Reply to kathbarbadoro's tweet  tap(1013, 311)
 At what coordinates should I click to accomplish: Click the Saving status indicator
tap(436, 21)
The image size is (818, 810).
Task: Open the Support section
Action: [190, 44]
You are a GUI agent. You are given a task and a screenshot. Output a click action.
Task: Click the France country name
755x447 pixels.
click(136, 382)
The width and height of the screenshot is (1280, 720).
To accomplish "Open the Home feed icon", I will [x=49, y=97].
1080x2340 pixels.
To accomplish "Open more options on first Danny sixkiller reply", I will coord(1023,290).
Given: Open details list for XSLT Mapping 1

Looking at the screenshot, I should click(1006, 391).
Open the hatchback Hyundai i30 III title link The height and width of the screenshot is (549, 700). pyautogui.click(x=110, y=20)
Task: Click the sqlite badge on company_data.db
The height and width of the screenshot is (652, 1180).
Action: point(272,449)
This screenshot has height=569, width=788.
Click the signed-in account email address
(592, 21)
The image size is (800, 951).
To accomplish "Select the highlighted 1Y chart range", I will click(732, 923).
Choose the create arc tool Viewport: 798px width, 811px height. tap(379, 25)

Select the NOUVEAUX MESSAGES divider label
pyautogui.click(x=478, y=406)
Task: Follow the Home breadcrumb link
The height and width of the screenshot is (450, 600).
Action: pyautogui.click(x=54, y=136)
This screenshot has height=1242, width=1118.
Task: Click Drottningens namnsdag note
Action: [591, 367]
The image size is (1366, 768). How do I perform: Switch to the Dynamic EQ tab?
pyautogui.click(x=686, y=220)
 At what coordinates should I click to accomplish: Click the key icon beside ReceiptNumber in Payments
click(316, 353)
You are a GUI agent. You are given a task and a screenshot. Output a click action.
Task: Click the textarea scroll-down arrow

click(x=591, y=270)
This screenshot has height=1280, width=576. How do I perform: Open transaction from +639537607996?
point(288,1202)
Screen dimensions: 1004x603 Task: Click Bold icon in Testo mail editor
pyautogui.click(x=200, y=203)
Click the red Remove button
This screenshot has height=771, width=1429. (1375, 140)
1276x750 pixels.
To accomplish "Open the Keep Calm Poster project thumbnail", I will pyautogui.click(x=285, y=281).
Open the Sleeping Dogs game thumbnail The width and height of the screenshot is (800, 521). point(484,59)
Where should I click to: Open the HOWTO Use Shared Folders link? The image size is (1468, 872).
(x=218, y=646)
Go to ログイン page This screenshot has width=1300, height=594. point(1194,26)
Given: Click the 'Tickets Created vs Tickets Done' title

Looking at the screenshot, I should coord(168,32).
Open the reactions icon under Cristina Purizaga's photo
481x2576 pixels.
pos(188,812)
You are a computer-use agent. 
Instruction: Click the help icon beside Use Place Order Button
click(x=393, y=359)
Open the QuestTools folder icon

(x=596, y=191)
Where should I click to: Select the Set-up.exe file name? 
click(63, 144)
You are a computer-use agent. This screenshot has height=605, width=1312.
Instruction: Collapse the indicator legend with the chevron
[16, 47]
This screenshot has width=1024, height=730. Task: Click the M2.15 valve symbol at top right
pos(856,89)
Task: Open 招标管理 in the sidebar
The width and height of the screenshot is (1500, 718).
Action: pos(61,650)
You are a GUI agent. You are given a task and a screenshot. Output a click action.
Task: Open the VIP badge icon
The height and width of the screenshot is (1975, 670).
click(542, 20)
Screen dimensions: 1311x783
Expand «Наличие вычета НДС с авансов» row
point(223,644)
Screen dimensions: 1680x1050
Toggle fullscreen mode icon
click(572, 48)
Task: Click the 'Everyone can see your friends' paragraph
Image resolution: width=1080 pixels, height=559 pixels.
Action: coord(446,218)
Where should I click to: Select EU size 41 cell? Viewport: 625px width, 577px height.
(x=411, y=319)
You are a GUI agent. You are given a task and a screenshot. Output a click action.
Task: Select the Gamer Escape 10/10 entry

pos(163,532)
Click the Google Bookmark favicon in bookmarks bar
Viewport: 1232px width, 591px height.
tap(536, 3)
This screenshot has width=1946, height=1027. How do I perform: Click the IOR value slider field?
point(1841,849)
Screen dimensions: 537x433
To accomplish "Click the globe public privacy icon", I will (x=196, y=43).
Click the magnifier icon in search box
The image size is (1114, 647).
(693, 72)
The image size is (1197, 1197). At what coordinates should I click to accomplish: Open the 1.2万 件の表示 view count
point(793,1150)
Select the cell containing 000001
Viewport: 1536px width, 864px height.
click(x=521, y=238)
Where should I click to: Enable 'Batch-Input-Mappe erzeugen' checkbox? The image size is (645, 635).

WHAT THE TASK REQUIRES:
Set down all of the entries exactly, please.

OUTPUT FOR THIS EXERCISE:
Reply to kathbarbadoro's tweet  tap(1013, 311)
 At what coordinates should I click to accomplish: Click the Saving status indicator
tap(436, 21)
The image size is (818, 810).
Task: Open the Support section
Action: [190, 44]
You are a GUI agent. You are given a task and a screenshot. Output a click action.
Task: Click the France country name
755x447 pixels.
click(136, 382)
The width and height of the screenshot is (1280, 720).
To accomplish "Open the Home feed icon", I will [x=49, y=97].
1080x2340 pixels.
To accomplish "Open more options on first Danny sixkiller reply", I will coord(1023,290).
Given: Open details list for XSLT Mapping 1

Looking at the screenshot, I should click(1006, 391).
Open the hatchback Hyundai i30 III title link The height and width of the screenshot is (549, 700). pyautogui.click(x=110, y=20)
Task: Click the sqlite badge on company_data.db
The height and width of the screenshot is (652, 1180).
Action: point(272,449)
This screenshot has height=569, width=788.
Click the signed-in account email address
(592, 21)
The image size is (800, 951).
To accomplish "Select the highlighted 1Y chart range", I will click(732, 923).
Choose the create arc tool Viewport: 798px width, 811px height. tap(379, 25)

Select the NOUVEAUX MESSAGES divider label
pyautogui.click(x=478, y=406)
Task: Follow the Home breadcrumb link
The height and width of the screenshot is (450, 600).
Action: pyautogui.click(x=54, y=136)
This screenshot has height=1242, width=1118.
Task: Click Drottningens namnsdag note
Action: [591, 367]
The image size is (1366, 768). How do I perform: Switch to the Dynamic EQ tab?
pyautogui.click(x=686, y=220)
 At what coordinates should I click to accomplish: Click the key icon beside ReceiptNumber in Payments
click(316, 353)
You are a GUI agent. You are given a task and a screenshot. Output a click action.
Task: Click the textarea scroll-down arrow

click(x=591, y=270)
This screenshot has height=1280, width=576. How do I perform: Open transaction from +639537607996?
point(288,1202)
Screen dimensions: 1004x603 Task: Click Bold icon in Testo mail editor
pyautogui.click(x=200, y=203)
Click the red Remove button
This screenshot has height=771, width=1429. (1375, 140)
1276x750 pixels.
To accomplish "Open the Keep Calm Poster project thumbnail", I will pyautogui.click(x=285, y=281).
Open the Sleeping Dogs game thumbnail The width and height of the screenshot is (800, 521). point(484,59)
Where should I click to: Open the HOWTO Use Shared Folders link? The image size is (1468, 872).
(x=218, y=646)
Go to ログイン page This screenshot has width=1300, height=594. point(1194,26)
Given: Click the 'Tickets Created vs Tickets Done' title

Looking at the screenshot, I should coord(168,32).
Open the reactions icon under Cristina Purizaga's photo
481x2576 pixels.
pos(188,812)
You are a computer-use agent. 
Instruction: Click the help icon beside Use Place Order Button
click(x=393, y=359)
Open the QuestTools folder icon

(x=596, y=191)
Where should I click to: Select the Set-up.exe file name? 
click(63, 144)
You are a computer-use agent. This screenshot has height=605, width=1312.
Instruction: Collapse the indicator legend with the chevron
[16, 47]
This screenshot has width=1024, height=730. Task: Click the M2.15 valve symbol at top right
pos(856,89)
Task: Open 招标管理 in the sidebar
The width and height of the screenshot is (1500, 718).
Action: pos(61,650)
You are a GUI agent. You are given a task and a screenshot. Output a click action.
Task: Open the VIP badge icon
The height and width of the screenshot is (1975, 670).
click(542, 20)
Screen dimensions: 1311x783
Expand «Наличие вычета НДС с авансов» row
point(223,644)
Screen dimensions: 1680x1050
Toggle fullscreen mode icon
click(572, 48)
Task: Click the 'Everyone can see your friends' paragraph
Image resolution: width=1080 pixels, height=559 pixels.
Action: coord(446,218)
Where should I click to: Select EU size 41 cell? Viewport: 625px width, 577px height.
(x=411, y=319)
You are a GUI agent. You are given a task and a screenshot. Output a click action.
Task: Select the Gamer Escape 10/10 entry

pos(163,532)
Click the Google Bookmark favicon in bookmarks bar
Viewport: 1232px width, 591px height.
tap(536, 3)
This screenshot has width=1946, height=1027. How do I perform: Click the IOR value slider field?
point(1841,849)
Screen dimensions: 537x433
To accomplish "Click the globe public privacy icon", I will (x=196, y=43).
Click the magnifier icon in search box
The image size is (1114, 647).
(693, 72)
The image size is (1197, 1197). At what coordinates should I click to accomplish: Open the 1.2万 件の表示 view count
point(793,1150)
Select the cell containing 000001
Viewport: 1536px width, 864px height.
click(x=521, y=238)
Where should I click to: Enable 'Batch-Input-Mappe erzeugen' checkbox? The image size is (645, 635).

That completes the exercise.